浅谈集成FPGA的两种方式：eFPGA（SoC）& cFPGA（SiP）

FPGA is widely popular in systems for its flexibility and adaptability. Increasingly, it is being used in high volume applications. As volumes grow, system designers can consider integration of the FPGA into an SoC to reduce cost, reduce power and/or improve performance.

FPGA以其强大的灵活性和适应性见长。系统设计师在设计大容量复杂应用时，越来越多的考虑使用SoC中集成FPGA方案来减小功耗并提高性能。

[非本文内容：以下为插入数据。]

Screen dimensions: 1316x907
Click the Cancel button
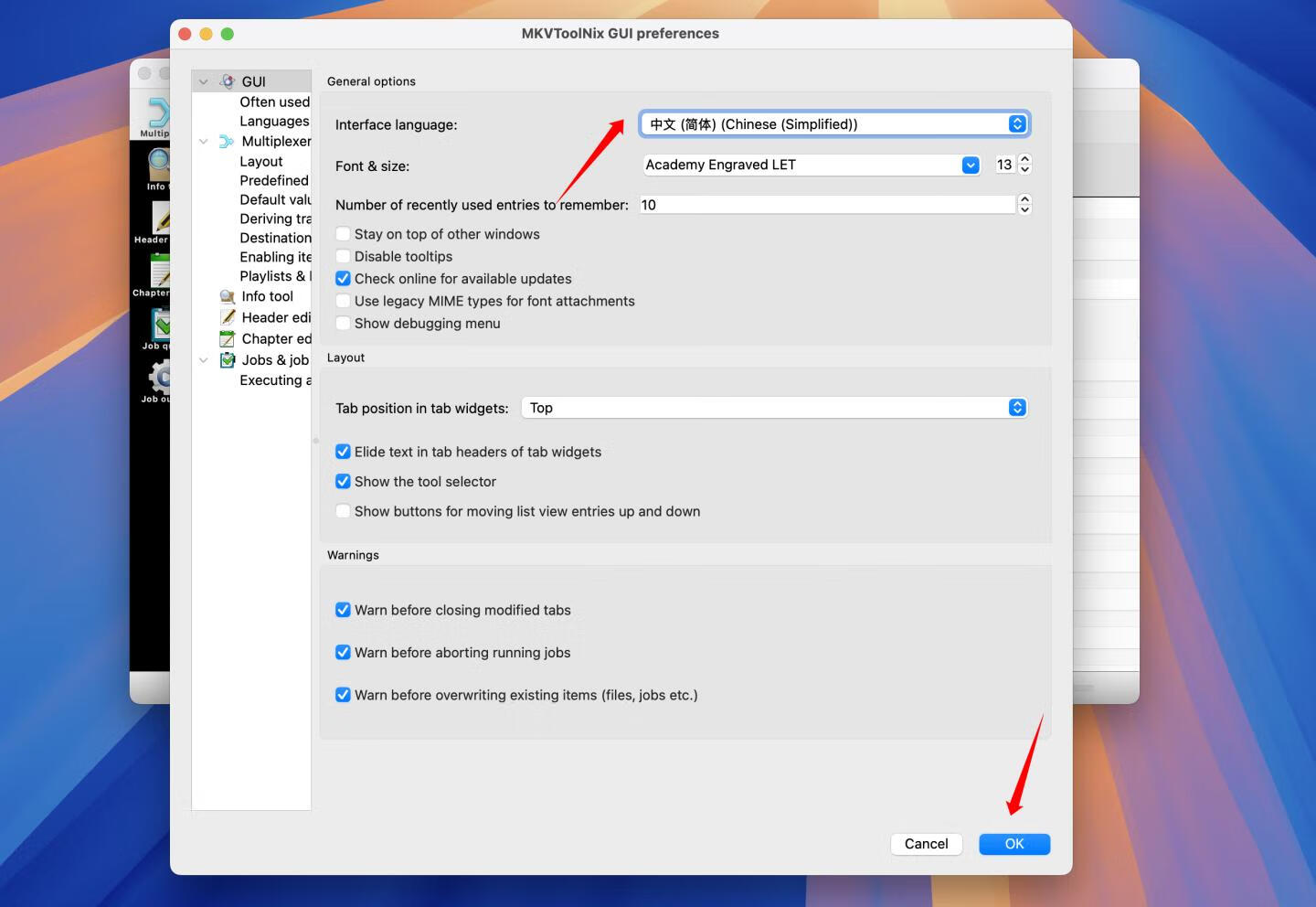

There are two options for integrating FPGA into an SoC:o FPGA chiplets, which replace the power hungry SERDES/PHYs with special die-to-die interconnects to communicate with the companion SoC dieo eFPGA, which is an IP block that is put on the SoC dieHow do these alternatives compare? As we’ll see, it depends on the application and the priorities.
There are several applications where integrating an FPGA has advantages:1.In an existing system where an FPGA is paired with an SoC, for example a Smart NIC or Microsoft Azure2.To provide flexibility for an SoC to change algorithms and/or protocols as standards change or for the needs of different customers3.Acceleration for SoCs where critical workloads run faster on parallel FPGA than processors4.To provide programmable state machines in architectures that have arrays of compute elements, such as many new AI accelerators

将FPGA集成进SoC的好处显而易见：1.对于已有的FPGA SoC系统，例如SmartNIC智能网卡方案或者微软Azure云中，可以进一步提高集成度和性能。2.让原本不具备灵活性的SoC具备一定的可编程能力，让终端用户可以根据需求的变化修改协议和算法。3.给SoC提供一个加速核，把一些适合FPGA并行计算的工作负载offload到FPGA上进行。4.在SoC架构中提供可编程状态机等计算单元，作为新型AI引擎总而言之一句话，FPGA具备的好处，SoC集成后可以全部继承。

eFPGA（SoC） & cFPGA（SiP）
目前流行的两种集成方案分别是embedded FPGA(以下简称eFPGA集成方案)以及FPGA Chiplets(以下简称cFPGA集成方案)1.eFPGA集成方案eFPGA是嵌入到SoC中的FPGA IP核，可以是软核或者是硬核，工艺节点往往需要和SoC保持一致。

eFPGA的框架(来自QuickLogic)

eFPGA的概念(来自Achronix)

eFPGA通常具有比传统FPGA更多的输入和输出，可连接到总线、数据路径、控制路径、PHY等部件中。这个技术多年前在学术界就已被提出，直到近5年才逐步被广泛接受，美国、法国、中国也涌现了一系列专注于eFPGA的公司，并将其成功的商业化。cFPGA集成方案Chiplet的概念则最早来自 DARPA 的 CHIPS(Common Heterogeneous Integration and IP Reuse Strategies)项目。是通过die-to-die内部互联技术将多个模块芯片与底层基础芯片封装在一起，构成多功能的异构System in Package（SiP）芯片的模式。理论上讲，这种技术是一种短周期、低成本的集成第三方芯片（例如I/O、存储芯片、NPU等）的技术，各个模块芯片的工艺节点可以不同。Chiplet是业界为了弥补硅工艺技术增长放缓所做的几项努力之一。它们起源于多芯片模块，诞生于20世纪70年代，迄今为止，已经有很多公司早早地创建了自己的 Chiplet 生态系统，包括Marvell、AMD、Intel等。

Chiplet的框架

Chiplet的概念

The power-hungry high speed SERDES are the connectivity tiles in this diagram. EMIB is Intel’s proprietary wide-bus high bandwidth chip-to-chip interconnect.The FPGA chiplet in the middle is primarily digital logic. Intel and Xilinx will, for certain customers at least, provide die for integration into SoCs using interposers, see an example below:    

Intel 片间互连技术方案(来自Intel)In this way, an SoC and an FPGA chiplet can be co-packaged with a wide, high speed bus connecting them.最新型的FPGA(无论是X家还是I家)，实际上都使用了Chiplet技术。Intel给自家的片间互连技术起了一个高大上的名字：“嵌入式多片互连桥接，Embedded Multi-die Interconnect Bridge”EMIB (如上图所示)，其混合了SoC和SiP技术。Xilinx则从7系开始就采用了片间互连技术来在有限的面积下通过堆叠实现超大逻辑容量、Serdes高速接口以及HBM高带宽存储的融合。

Xilinx 片间互连技术历史（来自Xilinx）

Pros and cons of cFPGA vs eFPGA

两种方案的优劣对比(由于原文作者是FlexLogix的CEO，因此文章也倾向性地强调了eFPGA的好处)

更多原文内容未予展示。